Cette recension d’ouvrage est issue de Politique étrangère (1/2015). Camille Vaziaga propose une analyse de l’ouvrage de Evgeny Morozov, Pour tout résoudre, cliquez ici. L’aberration du solutionnisme technologique (FYP Éditions, 2014, 250 pages).

Egevny Morozov, chercheur et essayiste biélorusse, développe ici un nouveau concept : le « solutionnisme » numérique. Ce néologisme décrit la volonté des entreprises de la Silicon Valley de s’introduire dans tous les aspects de la vie des citoyens et des sociétés, prétendant résoudre les problèmes rencontrés aussi bien dans le domaine de la santé que dans celui de l’éducation ou de la criminalité. L’auteur met en garde contre les risques de désengagement de l’État, de fin d’une gestion collective de la société et du rejet de l’humain dans son caractère imprévisible et imparfait.

Parce qu’aujourd’hui tout objet peut contenir des capteurs, récolter et traiter des données, on assiste à une smartification de la vie quotidienne : toute personne peut se voir adresser des conseils en temps réel, de façon personnalisée et interactive. Ces technologies, créées par les entreprises liées à l’internet, offrent un mode de résolution de problèmes sociaux à une échelle individuelle. Les objets connectés créent des formes d’incitation non brutales visant à régir différents aspects de la vie quotidienne : hygiène, nutrition ou information.
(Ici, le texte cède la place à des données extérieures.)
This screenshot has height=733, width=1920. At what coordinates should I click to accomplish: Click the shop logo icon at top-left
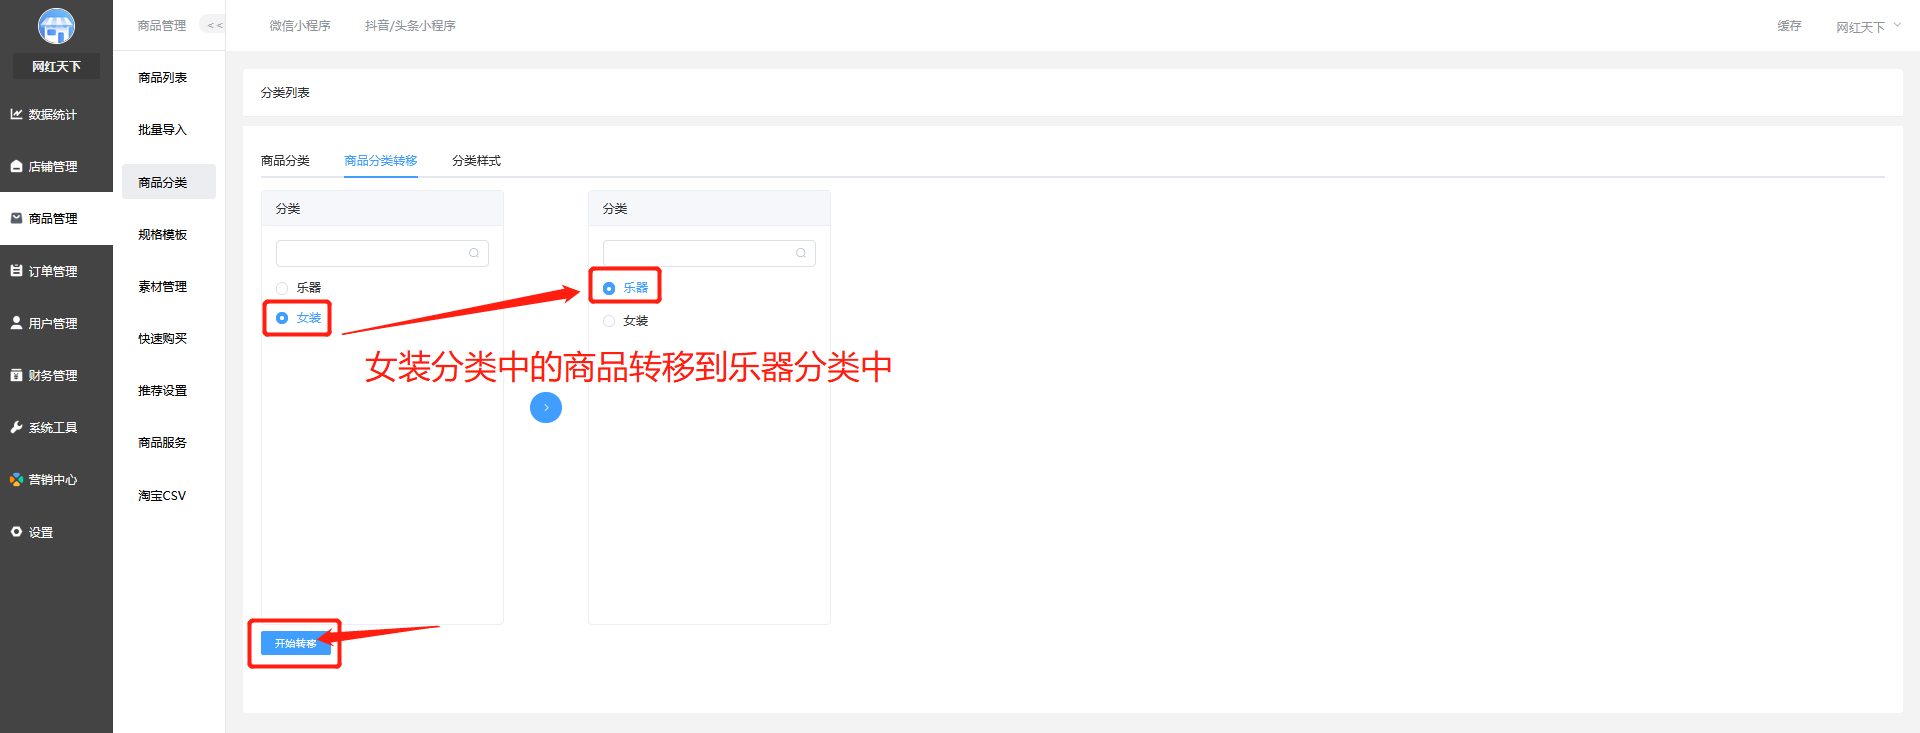pos(56,26)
Par là, ils imposent aux citoyens une nouvelle vision politique de la société : l’individualisme.

Cette vision prend le contre-pied des théories de science politique développées dans les années 1970-1980, selon lesquelles les problèmes sociaux se résolvaient par l’identification de leurs racines dans la société. Le solutionnisme désengage l’État pour responsabiliser l’individu : face à l’obésité, les entrepreneurs de la Silicon Valley invitent l’individu à prendre sa vie en main en calculant le nombre de pas qu’il a fait, plutôt qu’ils n’exigent de l’État qu’il régule le secteur agro-alimentaire. Un mode de résolution des problèmes qui convient parfaitement aux gouvernements en manque de liquidités.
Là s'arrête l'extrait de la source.